» Excerpt:
==============================
Somehow CulturegraphXmlFilterHbzToJsonTest.java creates errors

This also happens with the current master

TobiasNx commented 3 months ago

I also updated the fix. To use every RVK notation separately.

dr0i commented 3 months ago

Re build error: Delete /home/tobias/git/lobid-resources/tmp/. IDK why this occurs for you as a problem - the tmp folder is ignored in editorconfig-maven-plugin and also in .gitignore. It runs OK with GitHub actions and at my sides.

TobiasNx commented 3 months ago

@dr0i now it is running. filenames need to be updated

TobiasNx commented 3 months ago

I adjusted the names. @dr0i you can continue

dr0i commented 3 months ago

Started a full ETL using the tsv from #1058 . See e.g. http://stage.lobid.org/resources/990178010510206441 , which shows the enrichment as the data isn't part of the source. RAM seems to be good. I don't expect a stark increase of needed time (last was ~21h) . Will be fully indexed tomorrow.

acka47 commented 3 months ago

Hi everybody, I haven't followed this closely, so I am chiming in with an aspect that is important to me: Before we deploy this to production:

  1. We should make sure that all enriched parts are marked as such. (This probably won't be easy without breaking the existing data structure.)
==============================
» Task A: Print the part of the build-error thread from "Somehow CulturegraphXmlFilterHbzToJsonTest.java creates" to "at my sides." without any changes.
» Task B: Carry on the build-error thread past its final line shown, so the discussion continues in the same manner.

» Record set:
==============================
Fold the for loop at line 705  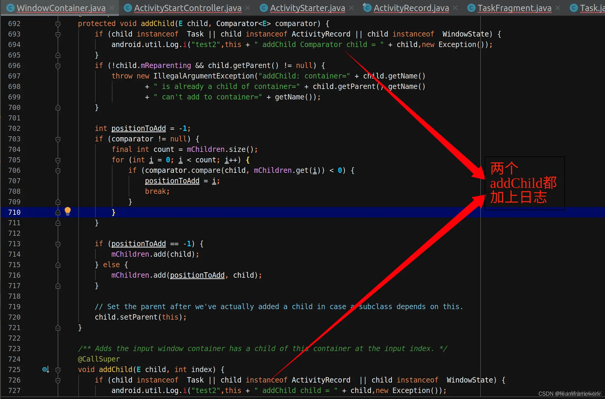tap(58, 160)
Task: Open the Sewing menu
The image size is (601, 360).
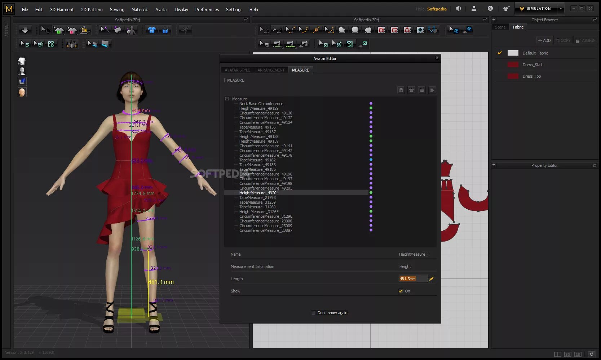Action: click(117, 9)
==============================
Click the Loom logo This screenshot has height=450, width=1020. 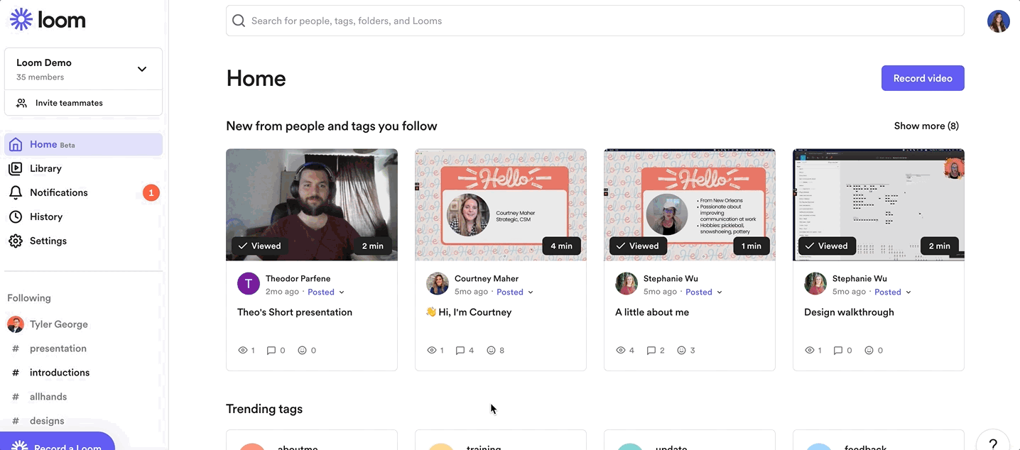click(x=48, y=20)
==============================
» Result A:
Somehow CulturegraphXmlFilterHbzToJsonTest.java creates errors

This also happens with the current master

TobiasNx commented 3 months ago

I also updated the fix. To use every RVK notation separately.

dr0i commented 3 months ago

Re build error: Delete /home/tobias/git/lobid-resources/tmp/. IDK why this occurs for you as a problem - the tmp folder is ignored in editorconfig-maven-plugin and also in .gitignore. It runs OK with GitHub actions and at my sides.

» Result B:
  2. We should find out/discuss whether there should be the possibility to filter out enriched subjects in queries. In other words, we will have to answer the question: What are the risks in adding these, how will quality be impaired and will some API users not want to use the enriched data.

Thus, we should probably schedule a meeting to discuss these questions.

dr0i commented 3 months ago

RVK enrichment from CG ready:

[edit: Just saw that I've used the wrong basedump for this, so e.g. many Items are missing (see e.g. http://stage.lobid.org/resources/990092347550206441) and 2 M resources].

dr0i commented 3 months ago

As decided last week offline we can go on merge this.

This tsv is generated by executing e.g. mvn exec:java -Dexec.mainClass="org.lobid.resources.run.CulturegraphXmlFilterHbzRvkToTsv" -Dexec.args="/data/other/cg/aggregate_20240507.marcxml.gz". The tsv is written to the root level of the repo. Don't forget to put the lookup table to lookup-tables/data/rvk.tsv.

A blog post shall be written.